No, he's blaming Obama for something the Democrat controlled Congress was responsible for. It was an important enough issue for him to cosponsor a bill while a senator, but while in control they let a bill die without debate.

1 comments

So I assume you are in support of Net Neutrality? Wouldn’t the correct thing to do in that case be to support politicians that are in favor of it, and oppose politicians that are against it? Obama could have done better, but I am satisfied that he did more than any other president, before or since, to establish Net Neutrality.

I don't think it's productive to assign blame in situations where a politician helped, but didn't help enough by some arbitrary standard, especially in an adversarial political system like ours where the alternative is politicians that actively are trying to cause harm.

The correct thing to do is to support politicians who work to ensure net neutrality. That does not describe the Democrats, at best they worked to ensure the courts would decide the fate of net neutrality.
> The correct thing to do is to support politicians who work to ensure net neutrality.

I agree... we should support politicians based on their policies not based on their party, but it just so happens that the republican party is ideologically opposed to net-neutrality while the democratic party is, at a minimum, friendly towards the notion of net-neutrality, so democrats are really the only option if net-neutrality is your issue.

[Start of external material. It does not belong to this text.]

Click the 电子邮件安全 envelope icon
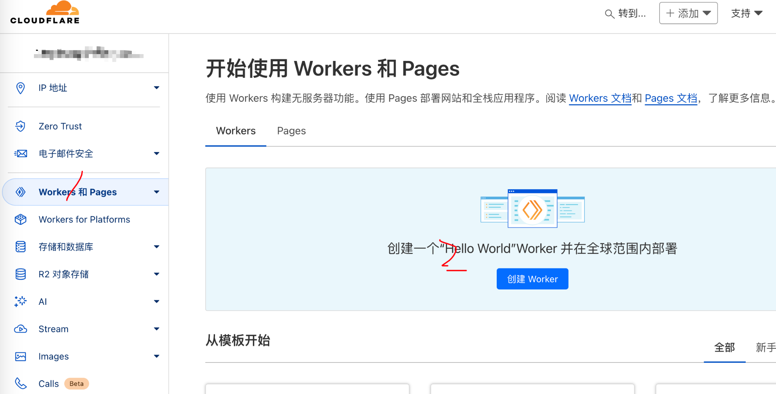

If it's "my issue," the Democrats haven't shown themselves to be an option worth supporting. If my only other option is the Republicans, then I have no option worth supporting.
> the Democrats haven't shown themselves to be an option worth supporting.

What is your goal? Your goal clearly isn't actually maximizing the chances that Net Neutrality is adopted, since your strategy doesn't do that. I can only guess what your actual goal is; it seems to me it's maximizing some sort of ideological purity or set of other moral values?

Very few congressional seats actually have just two options. A third party win seems like the only chance that anyone will pass a bill, so I see it as the best chance of ensuring net neutrality.

The official platform of the Democrats last election on net neutrality was roughly "we will not overturn the FCC ruling on net neutrality," while the Republicans ran on overturning that decision. Both platforms have the same result, a lengthy series of court cases deciding how broadband should be classified under the 1934 Communications act.

There's a nugget of truth to the idea that voting for the party pretending to support net neutrality will lead to more favorable judges, but I don't suspect the Democrats would seek out judges based on their view on the issue. And, shockingly, I care about more than one issue. For example, the Democrats record on online privacy is atrocious. A chance at better judges on one issue isn't enough.